Robert Woods plays Johnny Blythe, who returns home from his ranch in Colorado for a reunion with his family to find his father dead, his mother married to his uncle, Judge Thomas King.
It doesn’t take long for Johnny to figure out that the story about his father’s fatal fall from a horse is a ruse and that he was really murdered.
Nor does it take him long to zero in on Curry (Franco Lantieri), the owner of the local bank and saloon, as the man behind the trouble. After all, he wanted his dad’s supposedly worthless mine.
Meanwhile, a dressed-all-in-black avenger has started appearing to foil Curry’s plans. He’s almost ghost-like, managing to find the secret passage from the mine to Curry’s office and managing to empty the safe in his bank without detection.
Curry has his suspicions too. After all, the avenger showed up about the same time the seemingly peaceful Johnny and his supposed deaf-mute friend showed up in town.
So Curry starts putting pressure on the folks who owe him money — which seems to be just about everyone — threatening to take thier homes and land if they don’t pay up.
That, he figures, will lure Starblack out of hiding and into his trap.
An odd Spaghetti Western that’s too silly to be taken very seriously, but too violent to be considered a children’s film, which is what it comes off as at times. Like when Woods is sitting in the kitchen of his mother’s home, strumming a guitar and singing “I Got To Keep Moving On.”
With his sidekick, Starblack is almost a 1960s Batman type character. No masked avenger, he wears what looks like a black nylon stocking over his head to avoid detection and leaves behind a black star to indicate the wrongs he’s righted.
As hokey as it seems, the film is entertaining in spots as the invincible Starblack does away with Curry’s henchmen in a wide variety of ways. At one point, he’s too late to keep a female friend from being raped, but not too late to corner her assailant. He hands her a gun, and let’s her finish the man off.
Elga Andersen plays Caroline Williams the pretty blonde who loves Starblack for his bravery, wishes Johnny was more like him and spends much of the film trying to fend off Curry’s attempts to blackmail her into marriage because of her dad’s gambling debts.
Directed by:
Giovanni Grimaldi
as Gianni Grimaldi
Cast:
Robert Woods … Johnny “Colt” Blythe / Starblack
Elga Andersen … Caroline Williams
Franco Lantieri … Curry
Marianne Tuch … Martha, Johnny’s mother
as Jane Tilden
Andrea Scotti … Sheriff Forbey
Harald Wolff … Judge Thomas King
Renato Rossini … Job
as Howard Ross
Eugenio Galadini .. Henry Williams
as Graham Sooty
Rossella Bergamonti … Mrs.
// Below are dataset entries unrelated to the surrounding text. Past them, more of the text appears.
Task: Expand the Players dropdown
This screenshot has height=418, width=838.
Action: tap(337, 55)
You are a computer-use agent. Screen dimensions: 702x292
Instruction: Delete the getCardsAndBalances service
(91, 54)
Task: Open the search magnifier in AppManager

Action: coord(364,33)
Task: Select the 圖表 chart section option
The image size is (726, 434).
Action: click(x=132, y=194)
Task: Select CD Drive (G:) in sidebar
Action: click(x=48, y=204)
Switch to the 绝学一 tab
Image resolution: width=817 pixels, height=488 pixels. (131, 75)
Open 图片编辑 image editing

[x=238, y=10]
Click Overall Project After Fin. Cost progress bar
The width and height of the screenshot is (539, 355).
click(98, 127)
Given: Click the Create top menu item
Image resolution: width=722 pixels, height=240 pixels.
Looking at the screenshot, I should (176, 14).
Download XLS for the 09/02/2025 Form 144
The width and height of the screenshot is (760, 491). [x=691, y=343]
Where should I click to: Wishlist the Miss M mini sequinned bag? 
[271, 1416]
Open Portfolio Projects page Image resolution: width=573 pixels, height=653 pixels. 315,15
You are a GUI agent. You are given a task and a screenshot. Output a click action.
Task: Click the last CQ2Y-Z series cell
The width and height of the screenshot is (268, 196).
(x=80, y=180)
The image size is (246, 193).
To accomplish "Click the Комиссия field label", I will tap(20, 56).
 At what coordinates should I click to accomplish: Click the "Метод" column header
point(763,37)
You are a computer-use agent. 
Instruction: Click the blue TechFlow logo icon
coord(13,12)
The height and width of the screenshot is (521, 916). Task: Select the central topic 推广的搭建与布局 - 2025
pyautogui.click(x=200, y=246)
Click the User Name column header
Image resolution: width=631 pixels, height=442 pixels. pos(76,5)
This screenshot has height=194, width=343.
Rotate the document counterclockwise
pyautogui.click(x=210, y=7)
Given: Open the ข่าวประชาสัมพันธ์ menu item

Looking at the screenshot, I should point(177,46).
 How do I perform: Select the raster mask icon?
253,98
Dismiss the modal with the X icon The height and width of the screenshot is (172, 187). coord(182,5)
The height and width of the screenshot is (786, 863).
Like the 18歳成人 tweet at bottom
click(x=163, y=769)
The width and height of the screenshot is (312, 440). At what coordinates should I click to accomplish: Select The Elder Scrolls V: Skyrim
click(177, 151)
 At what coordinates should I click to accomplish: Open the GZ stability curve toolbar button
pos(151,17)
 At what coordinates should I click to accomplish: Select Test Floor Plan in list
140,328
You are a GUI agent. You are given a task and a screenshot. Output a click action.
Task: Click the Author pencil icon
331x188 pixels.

Foster
Runtime: 93 min.
aka
Black Star
Johnny Colt
Score: Benedetto Ghiglia
Song: “I Got To Keep Moving On”
performed by Robert Woods
Memorable lines:
Man confronting Johnny by his father’s graveside: “Dead men should be left in peace.”
Johnny Blythe: “Why don’t you try that first with live men?”
Judge King, when Johnny shows up at dinner with a bruised cheek: “I fell off my horse. It’s a family failing.” At that point, he’d been told his dad died in a fall from a horse.
Curry: “He just killed 10 of my men. All at once. Do I need an army to get rid of this ghost?”
Sheriff: “Ghost? He’s more like the devil.”
Bert, Curry henchman: “You won’t laugh when we tell you why we’re here.”
Henry Williams, sarcastically: “Oh, no. Please don’t tell me Curry’s dead. I’m afraid the pain would kill me.”
Johnny Blythe to Caroline, as she’s encouraging revenge: “A man’s a man when he’s alive. But if he gets killed, he ain’t one no more.”
Trivia:
This marked the only Spaghetti for pretty Elga Andersen, who started working in films with small roles in 1957 and was the top-billed female in Steve McQueen’s 1971 racing film, “Le Mans.”
Robert Woods had gotten his start in Spaghetti Westerns the year before with “Five Thousand Dollars on One Ace” and “The Man from Canyon City.” This is one of four Spaghetti’s he made that were released in 1966, along with “Four Dollars of Revenge” and two highly successful films — “Seven Guns for the MacGregors” and “My Name is Pecos.”